O art. 1º e 2º da Lei n. 3.472, de 23 de setembro de 2011, do Município de Cubatão, que alterou dispositivos e substituiu Anexo da Lei n. 3.364, de 08 de janeiro de 2010, do Município de Cubatão, apresenta a seguinte redação:

“Art. 1º - O Anexo II à Lei Municipal n. 3.364, de 08 de janeiro de 2010, fica substituído pelo Anexo II-A à presente lei.
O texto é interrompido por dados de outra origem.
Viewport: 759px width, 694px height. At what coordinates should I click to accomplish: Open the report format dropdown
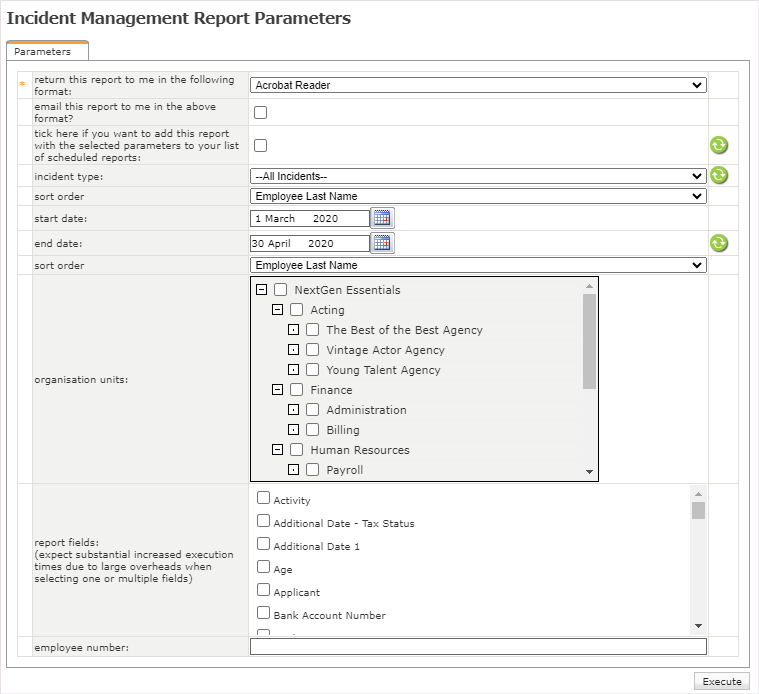[x=478, y=86]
Art. 2º - Serão extintos finda a presente legislatura, os seguintes cargos em comissão: sete (07) cargos de Assessor Técnico das Comissões, sete (07) cargos de Assessor Técnico da Administração, nove (09) cargos de Assessor Político e Condutor, todos de livre provimento e símbolo S-10, onze (11) cargos de Assessor Técnico e Digitador, três (03) cargos de assistente de gabinete, onze (11) cargos de Auxiliar de Gabinete Parlamentar, cinco (05) cargos de Auxiliar de Gabinete da Administração, um (01) cargo de Supervisor de Segurança de Gabinete, todos de livre provimento e símbolo S-08.

Parágrafo único-Durante a presente legislatura serão admitidas nomeações e substituições nos cargos em comissão existentes e naqueles que serão extintos, a fim de que os trabalhos dos senhores Vereadores não sofram solução de continuidade.”

Os cargos de provimento em comissão mencionados no art. 2º constam do Anexo II-A da mencionada Lei (fls. 55).

Por outro lado, constam do Anexo II- A, também, os cargos de provimento em comissão de provimento de Jornalista, Fotógrafo e Motorista.

Ocorre que os cargos de Assessor Técnico das Comissões, Assessor Técnico da Administração, Supervisor de Segurança, Jornalista, Fotógrafo, Médico e Motorista, de provimento em comissão, não correspondem a funções de direção, chefia e assessoramento. São lotações que não se situam na administração superior, nem demandam a estrita confiança, cujas missões devem ser realizas por servidores de carreira, até mesmo para não haver solução de continuidade por sucessão de administradores.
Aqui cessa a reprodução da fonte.